All these are correct:
“My wife and I went to McDonalds for dinner.”
“I and my wife went to McDonalds for dinner.”
“I went to McDonalds for dinner.”
“The barman offered to buy me and my wife a drink.”
“The barman offered to buy me a drink.”
Whereas, you wouldn’t say “Me went to McDonalds” or “The barman offered to buy I a drink”.
[…] I spent a good hour or so today re-energising my reading list. My plan is to eventually be reading every British blog that is worth reading, if that is possible. At the moment I am reading through the past month or so of posts from the new blogs and a post on PooterGeek about reflexive pronoun abuse stood out for me. […]

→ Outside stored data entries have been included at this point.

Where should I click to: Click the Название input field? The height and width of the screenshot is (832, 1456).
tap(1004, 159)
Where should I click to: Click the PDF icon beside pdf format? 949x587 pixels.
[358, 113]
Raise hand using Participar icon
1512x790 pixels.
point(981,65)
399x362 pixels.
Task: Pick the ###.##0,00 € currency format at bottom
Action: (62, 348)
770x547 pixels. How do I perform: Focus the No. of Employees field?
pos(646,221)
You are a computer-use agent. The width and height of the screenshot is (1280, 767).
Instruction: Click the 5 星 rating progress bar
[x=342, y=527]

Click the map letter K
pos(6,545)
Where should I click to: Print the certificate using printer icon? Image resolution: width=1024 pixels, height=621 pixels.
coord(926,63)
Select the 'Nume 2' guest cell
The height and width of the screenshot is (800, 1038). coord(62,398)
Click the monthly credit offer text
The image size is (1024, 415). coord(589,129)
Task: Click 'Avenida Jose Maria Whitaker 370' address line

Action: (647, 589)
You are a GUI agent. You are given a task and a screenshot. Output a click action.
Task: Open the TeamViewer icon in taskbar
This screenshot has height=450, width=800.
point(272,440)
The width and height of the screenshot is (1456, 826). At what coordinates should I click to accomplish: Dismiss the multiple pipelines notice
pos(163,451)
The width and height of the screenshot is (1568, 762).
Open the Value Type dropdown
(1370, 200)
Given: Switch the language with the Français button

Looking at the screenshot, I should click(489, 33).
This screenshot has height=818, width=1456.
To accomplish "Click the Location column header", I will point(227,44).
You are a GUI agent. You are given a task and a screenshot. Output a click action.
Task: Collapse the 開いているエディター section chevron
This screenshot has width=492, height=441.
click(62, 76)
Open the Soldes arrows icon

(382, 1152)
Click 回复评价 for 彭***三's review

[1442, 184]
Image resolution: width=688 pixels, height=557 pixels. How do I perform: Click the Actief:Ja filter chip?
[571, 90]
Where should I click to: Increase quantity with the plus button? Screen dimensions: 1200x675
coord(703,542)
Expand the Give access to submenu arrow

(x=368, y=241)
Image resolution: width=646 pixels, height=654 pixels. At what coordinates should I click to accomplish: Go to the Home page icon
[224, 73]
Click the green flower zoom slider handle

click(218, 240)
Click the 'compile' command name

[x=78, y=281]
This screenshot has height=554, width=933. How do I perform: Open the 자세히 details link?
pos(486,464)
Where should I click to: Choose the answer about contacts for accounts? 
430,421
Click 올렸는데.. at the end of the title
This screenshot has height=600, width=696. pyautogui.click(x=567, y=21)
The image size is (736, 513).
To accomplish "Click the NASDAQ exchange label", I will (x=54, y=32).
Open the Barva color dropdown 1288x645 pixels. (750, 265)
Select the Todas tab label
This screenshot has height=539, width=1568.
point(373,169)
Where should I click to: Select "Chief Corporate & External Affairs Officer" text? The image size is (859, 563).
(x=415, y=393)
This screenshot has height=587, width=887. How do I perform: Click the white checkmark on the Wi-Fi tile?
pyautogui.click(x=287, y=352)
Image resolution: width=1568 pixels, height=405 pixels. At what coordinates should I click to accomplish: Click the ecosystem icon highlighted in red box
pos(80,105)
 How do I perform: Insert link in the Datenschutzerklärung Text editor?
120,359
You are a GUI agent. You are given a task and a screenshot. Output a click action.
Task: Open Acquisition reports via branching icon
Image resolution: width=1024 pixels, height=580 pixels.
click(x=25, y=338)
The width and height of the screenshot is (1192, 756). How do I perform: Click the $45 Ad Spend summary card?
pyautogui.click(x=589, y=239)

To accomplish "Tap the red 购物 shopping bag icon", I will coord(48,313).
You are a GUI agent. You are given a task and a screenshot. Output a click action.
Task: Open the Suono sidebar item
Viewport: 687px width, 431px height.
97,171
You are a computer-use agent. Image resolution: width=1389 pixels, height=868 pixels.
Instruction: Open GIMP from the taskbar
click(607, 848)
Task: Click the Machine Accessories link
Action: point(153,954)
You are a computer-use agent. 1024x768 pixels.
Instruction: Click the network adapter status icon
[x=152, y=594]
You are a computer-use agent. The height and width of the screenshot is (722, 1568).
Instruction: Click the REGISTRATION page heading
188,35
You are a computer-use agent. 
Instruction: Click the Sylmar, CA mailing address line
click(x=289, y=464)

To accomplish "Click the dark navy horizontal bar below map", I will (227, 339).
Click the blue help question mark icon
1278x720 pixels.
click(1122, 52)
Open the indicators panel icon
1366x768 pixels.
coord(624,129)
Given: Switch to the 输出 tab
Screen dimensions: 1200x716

I am irritated every day by people responding to me asking how they are with “I’m fine, how about yourself?” It is just evolution of the English language, just as the expression “for free” is now accepted as correct English. Given that leading politicians, BBC reporters/newsreaders and teachers are making these errors, we really ought to accept them as changes to the language. How can you stop this happening to a generation that develop language habits from Big Brother, East End football managers and So Solid Crew? If you want to converse with people who speak English “proper” then it’s best to leave the UK and try in Europe – they are “well educated innit?” I am really paranoid that I have got something wrong in this comment…
The yourself/myself habit drives me crazy too. I type letters for doctors and most of them use yourself/myself incorrectly all the time. What do they teach them in school and how do they get into medical school when they cannot speak correct English? This is in Canada and these are people with English as their native tongue.
Oh I am so thankful that I found this site. I was on the verge of losing my mind with all the abuse of reflexive pronouns.
I am sitting opposite a native speaker who just finished a telephone conversation, which included “Do I get that from my midwife or yourselves?”.
I grew up in the British Virgin Islands (many years ago) where I had great English teachers (most of whom were from Britain or studied in Britain). Later on I went to study and live in the US where I was routinely made fun of because I spoke “properly” and my pronunciation was “too precise” and not to mention “incorrect”.
It didn’t take me a long time to figure out that Americans were more comfortable if I spoke their brand of English.
For some reason, I didn’t expect the same thing to be common when I came to live in London. I am sometimes horrified with all the abuses I hear – generally form people who think they’re being quite clever.
I shy away from offering corrections because with my slightly American influenced Caribbean accent I am likely to be told that Americans don’t know how to speak English.
[…] Many of them have legitimate concerns that they feel are not being addressed by ourselves in the mainstream parties. We need to go away and think about […]
I teach English to teenagers in an FE college, and they don’t seem to abuse the reflexive pronoun very much at all in their natural speech. They are too direct. Reflexive pronoun abuse seems to be settling in as a kind of misconceived politeness. Very Interestingly, when we were doing a role play around telephone manner in a ‘functional skills’ English session, they started doing it! All the “I myself would like to meet with yourselves to see how we can help your boss herself” stuff! They hear it from receptionists, telesales workers etc and think it is appropriate for the workplace. Hmmm.
Incidentally, I found this website in a Google search for “over use of reflexive pronoun”. It’s lovely to know there are more of our selves out there.
I didn’t know what to expect when I Googled reflexive pronoun abuse. I’m afraid this problem is here to stay. I teach a freshman level composition class, and spend many days cringing as the administrators at my school drop inappropriate “myself” bombs on a seemingly daily basis.
The confusion of objective/subjective ‘I” -“me” now seems much less annoying.
@incitatus The replacement is ‘ME’!!! People behaved, including me, in ways that were probably not in the best and most advised ways.